DAW / March 4, 2014 / $24.95 print, $11.99 digital
An immortal Muse whose very survival depends on the creativity she nurtures within her lovers…
Another immortal who feeds not on artistry but on pain and torment...
A chase through time, with two people bound together in enmity and fury…
Magic and science melded together into one, and an array of the famous and infamous, caught up unawares in an ages-long battle…
In Stephen Leigh's Immortal Muse, Perenelle Flamel is a woman who spends centuries as a muse to the greatest artists of every era, while struggling to escape the brutal husband who thrives on her suffering.
When we first meet Perenelle, it is current day Manhattan, and her new name is Camille Kenny. She’s at a Lower East Side bar called the Bent Calliope, where she is a regular. Here, she gathers with other artists—writers, photographers, painters—who aspire to greatness and all seem to mysteriously benefit by proximity to her.
Flashback to France in the 1300s, where she is a twenty-eight year old widow who, unfortunately for her, remarries. Her new husband, Nicholas Flamel:
“...courted her hard, used every advantage he had with her. He’d gained first her trust, then given her what she’d thought—again—was love. And maybe it was love. Maybe that’s all love ever was and ever could be, despite the grand tales and stories. Maybe love was something that bloomed like a bright flower in spring, only to inevitably wither away and eventually turn into a withered, brown husk: a mocking reminder of what had once been.”
It soon becomes clear that Nicholas, mercurial and violent, only married her to get access to the valuable texts she was left by her father, who had been an apothecary and alchemist. (It was her father who first noticed her preternatural ability to pull greatness from him: “Maybe that’s your gift, daughter. Maybe you are a muse, a new Calliope or Clio. My very own daemon.”)
Perenelle has more than her father’s texts; She also has all the knowledge her father passed on to he during the years she spent assisting him. By the time Perenelle realizes her terrible mistake in marrying Nicholas, it’s too late: she’s pregnant. Still, when he beats her during her pregnancy, she plans to leave. But when he gives her a beautiful cameo pendant as an apology gift, she finds herself oddly bound to him. And so she stays. But after decades of acrimony and misery, she finally perfects the elixir that gives her immortality. And she breaks free.
Back in the modern day, immortal Camille feeds on the creativity of others. But unlike true vampires, she gives as much as she takes. Still, she can not live on the group of artists alone. She needs that one person whose talent will invigorate her:
“The collective energy of the group still wasn’t truly satisfying. She kept herself at a distance from them, spreading herself out among the group rather than choosing a single one of them. From each of them, she took what she could, but it wasn’t the same as being with someone. They nourished her, but she was left with an eternal sense of hunger and not-quite-emptiness. It was enough to keep her from falling into depression and ill health, but the group couldn’t give her all that she wanted.”

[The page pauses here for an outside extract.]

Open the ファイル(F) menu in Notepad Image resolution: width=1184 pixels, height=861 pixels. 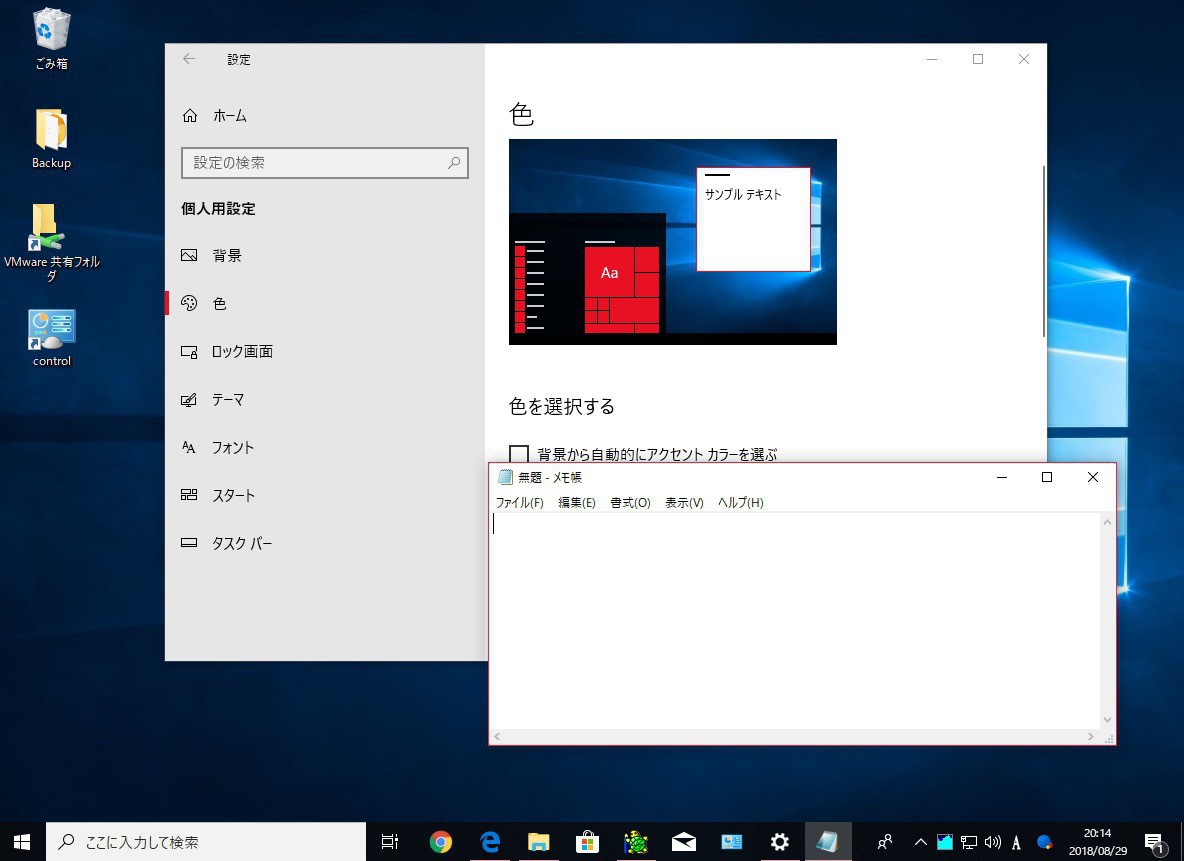[x=519, y=503]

Camille thrives on that artistic connection with one person.
Her connection with people is sexual as well as artistic: She has countless lovers, both male and female. There is a tie between sexuality and creativity. But she has learned the hard way that it’s dangerous for her to connect too strongly to one individual. That passion serves as a beacon for Nicholas, who is chasing her across centuries to find and destroy her.

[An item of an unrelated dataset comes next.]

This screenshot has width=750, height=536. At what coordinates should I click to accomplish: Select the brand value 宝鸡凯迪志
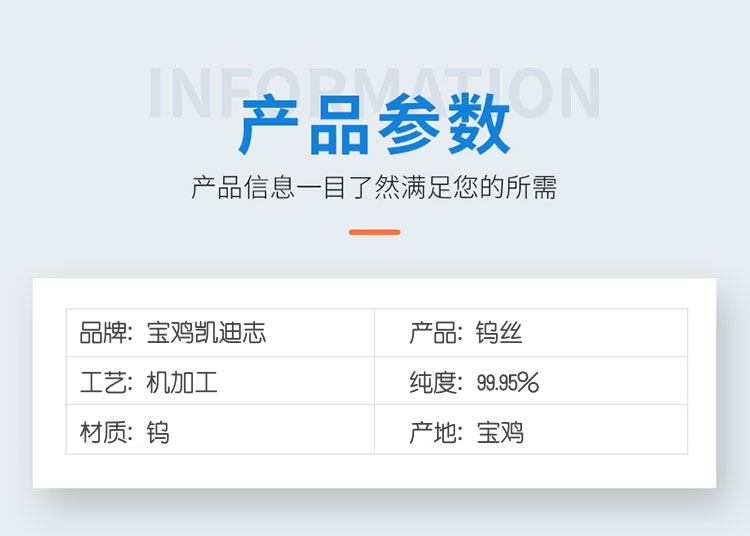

Ultimately, Camille can’t resist the urge to muse talented but struggling photographer David Treadway. “He stared at her; when she glances at him, the sense of instant connection made her inhale. A green aura hung around him, so bright that she wondered none of the customers could see it.” He tells her that as a photographer, “I’m becoming the guy who almost made it and didn’t.” Despite the fact that he is married, they have instant chemistry. When she starts posing for him in the nude, his career turns around. They become lovers, and she knows that she is risking his life. Across the centuries, Nicholas gaining on her, killing everyone that stands between him and vengeance.

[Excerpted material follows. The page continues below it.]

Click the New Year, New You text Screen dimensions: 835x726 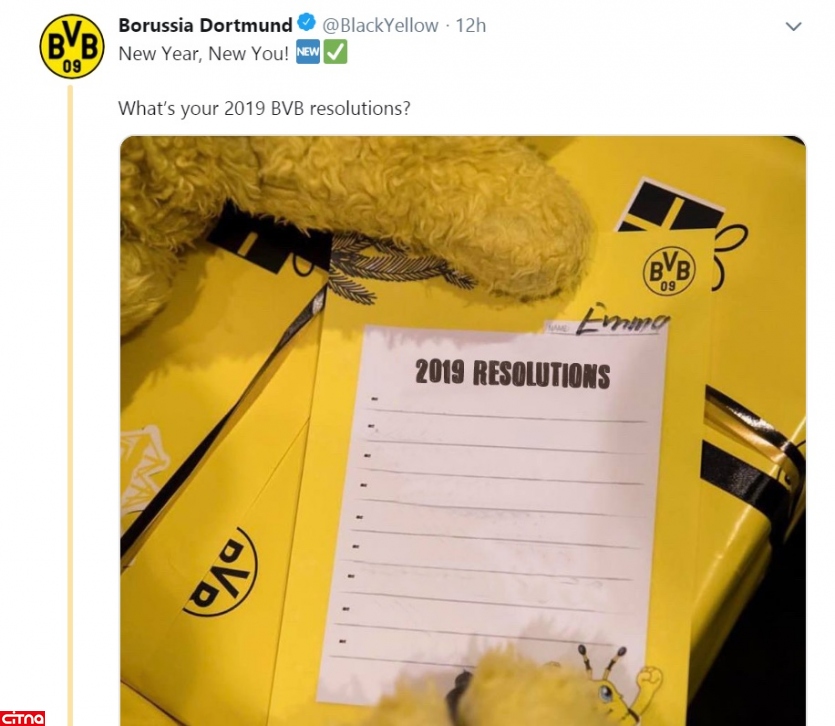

There is a lot going on in this novel: murder, passionate love affairs, black magic. It spans centuries, moving back and forth from the modern day story to multiple historical eras in which Perenelle muses the great artists: Bernini in Rome in 1635; Vivaldi in Venice of 1737; with Antoine-Laurent de Lavoisier and Robespierre in the Paris of the French Revolution; William Blake and John Polidori in 1814; Gustav Klimt in fin de siècle Vienna; Charlotte Salomon in WWII France. While each time period is detailed and emotionally nuanced with its own mini-arcs of characters and the ongoing struggle between Perenelle and Nicholas, these chapters mostly reinforce what a monster Nicholas is instead of adding to tension of the current day story. Still, the inventive saga is a unique exploration of art, passion, and love, making it worth the long and winding journey.
Learn more or order a copy of Immortal Muse by Stephen Leigh, available March 4, 2014:
Jamie Brenner is the author of the 1920s novel The Gin Lovers (St. Martin’s Press). Her debut New Adult novel, Ruin Me, will publish May 6 with St. Martin’s Press. She writes erotica under the name Logan Belle. For more please visit www.jamiebrenner.com or follow her @jamieLbrenner.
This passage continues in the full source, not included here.